I pointed out that I had just met him a moment before, and immediately gave him the coin when he said his friend had lost it. I said I didn't know if he was telling the truth about having a friend who lost the coin, but was giving him the benefit of the doubt. I said that the only thing I knew for sure about him was that he was insulting me, assuming right away that I was some kind of crook.

We got to his friend, who was in from out of town for the Expedition, and had a large amount of Expedition-related things: posters from previous Expeditions, various items with "San Francisco Expedition" written or painted or stamped upon them. This collector thanked me profusely for finding his lost dime, and immediately offered to give it to me. I said that I didn't want to take it. "I don't want to break up your collection," I said.

Then the collector's friend and I went out of the collector's earshot and he mumbled something about how he was sorry he'd assumed right away that I might be a crook, and I mumbled something about how I could understand him being very protective of a friend who was so generous toward complete strangers, some of whom, no doubt, actually were crooks, and we shook hands and slapped each other on the shoulder in a very manly way as we mumbled.

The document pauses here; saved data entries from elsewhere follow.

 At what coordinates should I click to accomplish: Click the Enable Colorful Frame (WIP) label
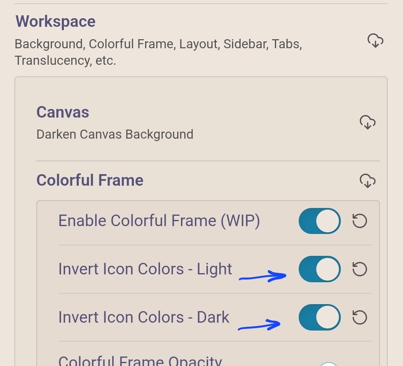[x=159, y=221]
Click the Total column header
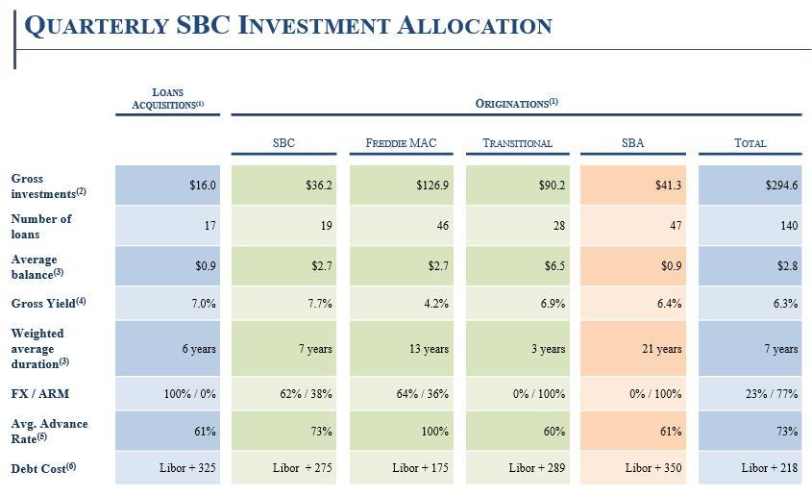Viewport: 812px width, 496px height. [750, 143]
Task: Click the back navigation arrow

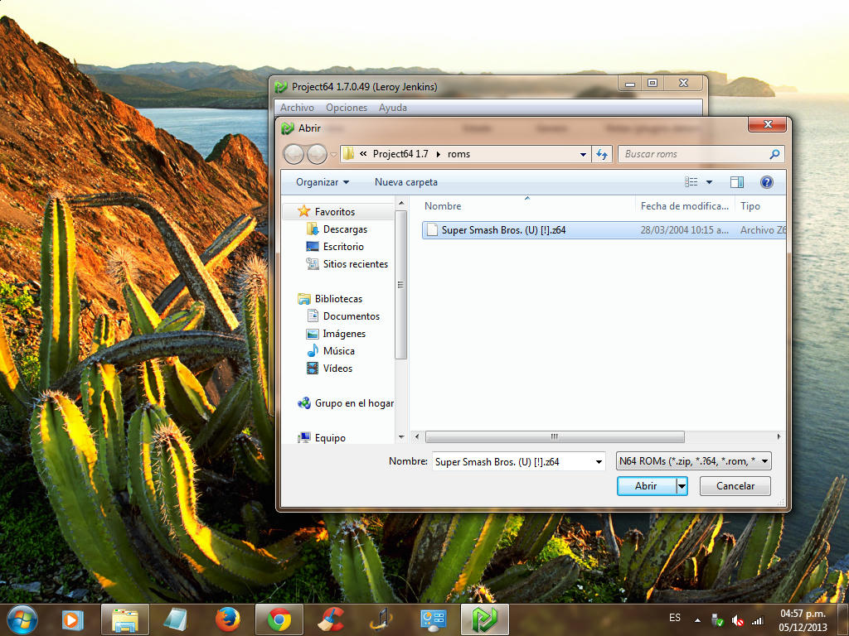Action: click(294, 154)
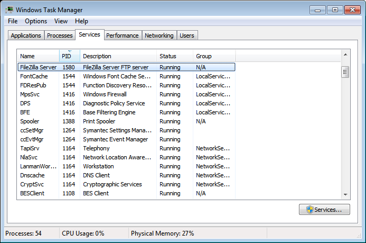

Then I was away from those 2 guys, and on a sidewalk, half-straddling a red 12-speed road racing bike I owned in the 1980's. Nicole Kidman walked by and made some remark about the bike. In the dream in appeared that she knew an awful lot about bicycles. I said I had owned the bike since it was new over 30 years ago. (In real life I crashed it and totalled it when it was a couple of years old.) Ms Kidman looked at me and said something to the effect that, yeah, I looked old enough to have owned the bike for 30 years. That hurt my feelings, but I reminded myself that I actually do look like I'm in my 50's, which I am, and that there was no reason to assume that Nicole Kidman was trying to be mean. On the contrary, she was very nice. It was just quite clear that she didn't find me attractive, and that it didn't occur to her that that might hurt my feelings. (This was much more realistic than a bunch of other recent dreams I've had in which movie stars have found me irresistable.)

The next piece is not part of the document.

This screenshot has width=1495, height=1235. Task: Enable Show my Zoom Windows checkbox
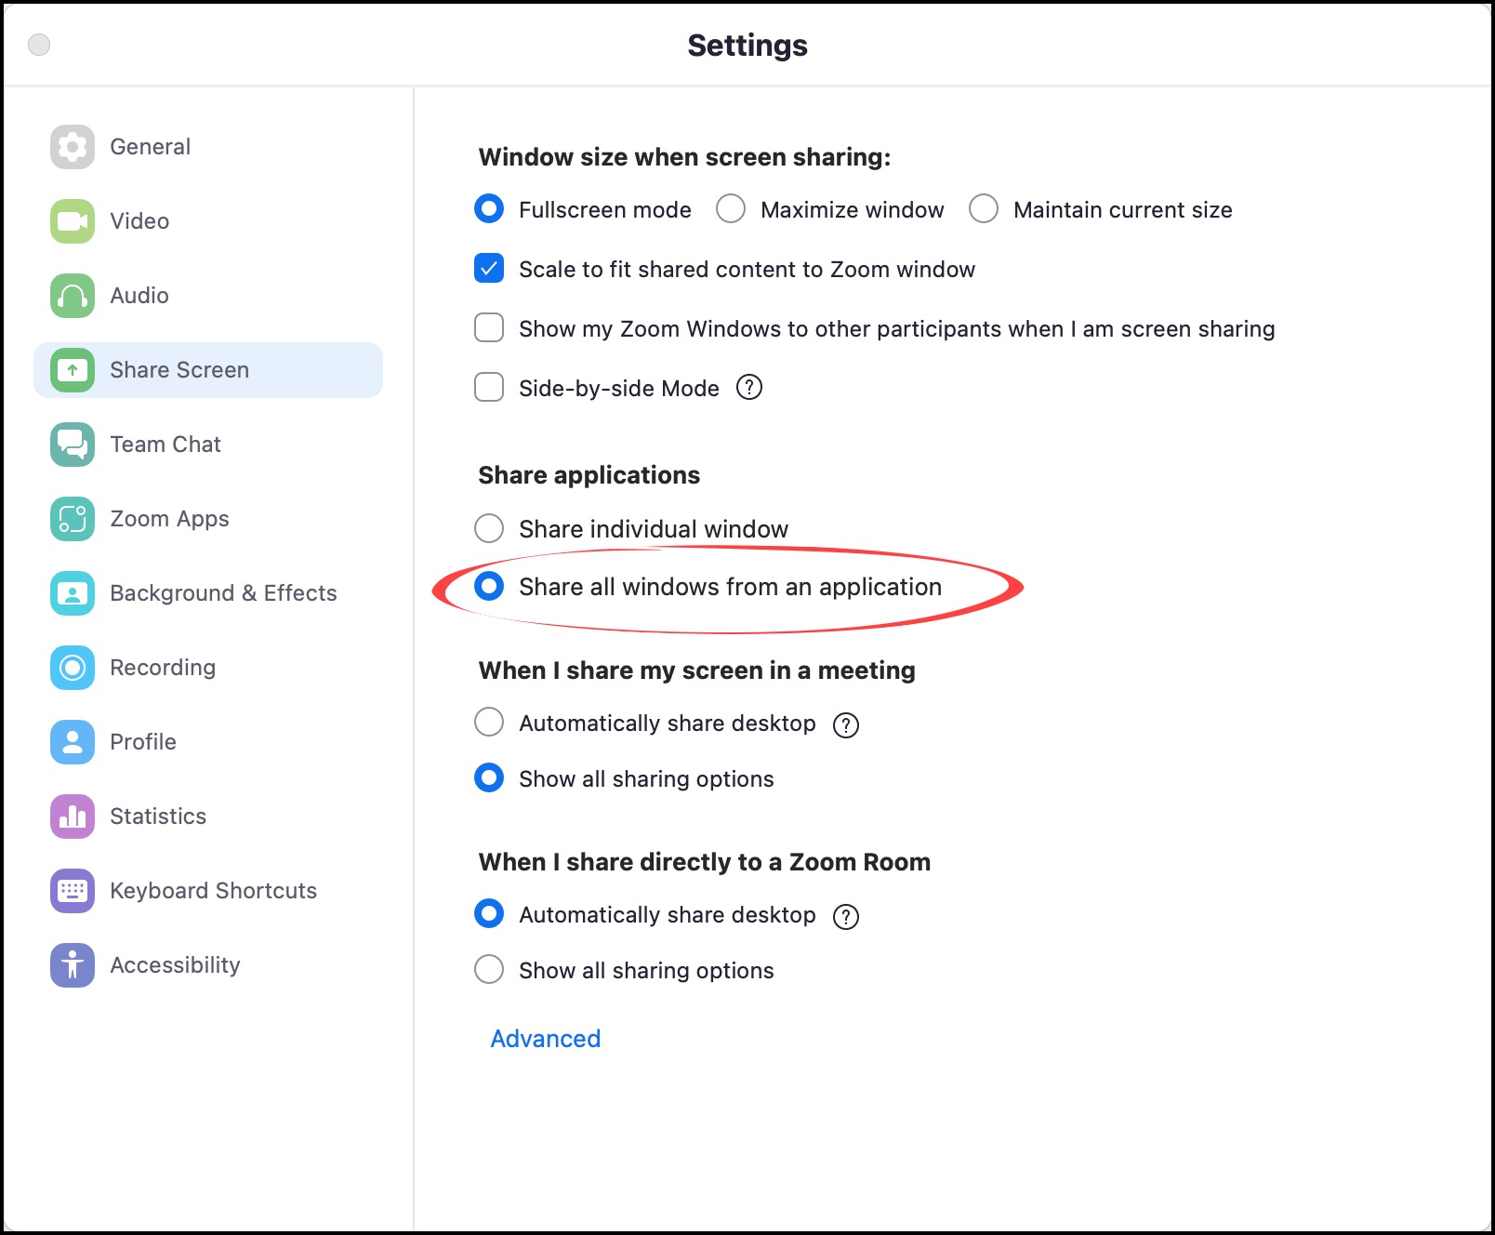(489, 328)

Anyway, pretty soon she had to go -- understandable, since she was Nicole Kidman and most likely had a busy schedule, and had not fallen hopelessly in love with me -- and she said, "Well, I guess you want to take a selfie with me." That was understandable, too: most strangers who meet Nicole Kidman probably want to take selfies with her. Like I said, she was being very nice.

I, too, was trying to be very nice and to make it clear that I appreciated that she was being very nice, but that, unlike most people, I really didn't care about selfies, or autographs, or any of those celebrity-related things.

I really don't. I know which famous people and other bigshots I've met, and I don't need to keep physical evidence of it to impress others. I just don't feel the need, one, and two, I know that the famous people get way too many requests for those things as it is without me piling on. I have never in my life asked for an autograph or a selfie next to a famous person.

That's not true: I've done it once in my life. One time, when I was much younger and more susceptible to peer pressure, I was at a reading by a poet in a bookstore in Germany, and since everybody else bought the poet's latest paperback and waited in line for him to sign it, so did I. The experience made me very uncomfortable. Well, here's to growing out of the susceptibility to peer pressure!

Anyway, before we got to the point where I was about to take a selfie purely for Nicole Kidman's sake rather than keep on trying to explain that I didn't need one, although I really thought she was being very nice -- I woke up.